▶ **ABOUT THIS EXERCISE**: In the data below, the answer is the run of lines from the line containing "Image resolution: width=1456" through the line containing "Task: Open Easy Setup menu button", both included; print it exactly and nothing else.

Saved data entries
━━━━

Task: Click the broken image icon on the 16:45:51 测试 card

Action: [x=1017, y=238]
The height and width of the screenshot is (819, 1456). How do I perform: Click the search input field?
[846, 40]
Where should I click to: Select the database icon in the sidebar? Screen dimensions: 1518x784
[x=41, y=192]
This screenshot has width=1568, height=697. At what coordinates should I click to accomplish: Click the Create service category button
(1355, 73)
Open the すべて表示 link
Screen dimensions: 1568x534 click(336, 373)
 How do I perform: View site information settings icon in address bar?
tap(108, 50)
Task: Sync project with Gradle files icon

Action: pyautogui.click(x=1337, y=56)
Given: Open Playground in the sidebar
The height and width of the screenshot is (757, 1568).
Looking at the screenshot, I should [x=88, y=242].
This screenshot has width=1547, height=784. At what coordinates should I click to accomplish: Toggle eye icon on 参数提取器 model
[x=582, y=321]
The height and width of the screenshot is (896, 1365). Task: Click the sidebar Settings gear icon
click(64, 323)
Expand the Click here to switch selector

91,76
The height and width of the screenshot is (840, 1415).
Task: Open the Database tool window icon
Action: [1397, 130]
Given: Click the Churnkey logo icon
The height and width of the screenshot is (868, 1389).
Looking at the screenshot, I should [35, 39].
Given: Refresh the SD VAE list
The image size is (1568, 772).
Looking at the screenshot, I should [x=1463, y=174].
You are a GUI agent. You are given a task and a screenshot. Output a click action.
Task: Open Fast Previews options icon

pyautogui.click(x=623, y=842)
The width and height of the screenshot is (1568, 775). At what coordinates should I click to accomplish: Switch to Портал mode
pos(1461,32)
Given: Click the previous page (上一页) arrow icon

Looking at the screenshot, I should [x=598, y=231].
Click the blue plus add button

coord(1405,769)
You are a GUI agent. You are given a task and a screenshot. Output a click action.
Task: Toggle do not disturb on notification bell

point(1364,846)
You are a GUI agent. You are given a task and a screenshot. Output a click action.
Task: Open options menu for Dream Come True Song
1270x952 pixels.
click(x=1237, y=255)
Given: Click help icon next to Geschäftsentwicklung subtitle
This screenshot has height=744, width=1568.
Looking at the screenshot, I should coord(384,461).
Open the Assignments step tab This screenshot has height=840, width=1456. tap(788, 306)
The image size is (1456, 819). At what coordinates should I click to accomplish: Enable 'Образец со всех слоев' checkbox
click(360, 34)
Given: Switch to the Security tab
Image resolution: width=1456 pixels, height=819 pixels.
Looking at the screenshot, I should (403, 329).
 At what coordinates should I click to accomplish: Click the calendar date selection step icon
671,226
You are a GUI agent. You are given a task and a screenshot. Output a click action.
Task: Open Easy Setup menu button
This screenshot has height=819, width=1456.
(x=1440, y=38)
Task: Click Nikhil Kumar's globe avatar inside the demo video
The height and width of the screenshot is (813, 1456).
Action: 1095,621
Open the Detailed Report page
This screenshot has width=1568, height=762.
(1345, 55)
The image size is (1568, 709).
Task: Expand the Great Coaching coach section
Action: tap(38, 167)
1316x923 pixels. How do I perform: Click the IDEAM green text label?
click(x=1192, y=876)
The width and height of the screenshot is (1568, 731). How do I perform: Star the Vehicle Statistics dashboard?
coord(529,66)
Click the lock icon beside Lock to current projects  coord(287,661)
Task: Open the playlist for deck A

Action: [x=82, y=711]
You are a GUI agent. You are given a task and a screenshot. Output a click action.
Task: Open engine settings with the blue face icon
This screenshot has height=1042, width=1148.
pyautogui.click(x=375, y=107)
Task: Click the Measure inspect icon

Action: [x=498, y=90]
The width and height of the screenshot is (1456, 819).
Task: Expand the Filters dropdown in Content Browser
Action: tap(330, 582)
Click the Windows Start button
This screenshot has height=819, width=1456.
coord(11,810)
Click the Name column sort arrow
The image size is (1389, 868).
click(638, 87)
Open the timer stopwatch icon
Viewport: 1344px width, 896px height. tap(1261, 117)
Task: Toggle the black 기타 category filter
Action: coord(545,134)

━━━━

▶ **REPLY**:
Image resolution: width=1456 pixels, height=819 pixels.
Looking at the screenshot, I should (403, 329).
 At what coordinates should I click to accomplish: Click the calendar date selection step icon
671,226
You are a GUI agent. You are given a task and a screenshot. Output a click action.
Task: Open Easy Setup menu button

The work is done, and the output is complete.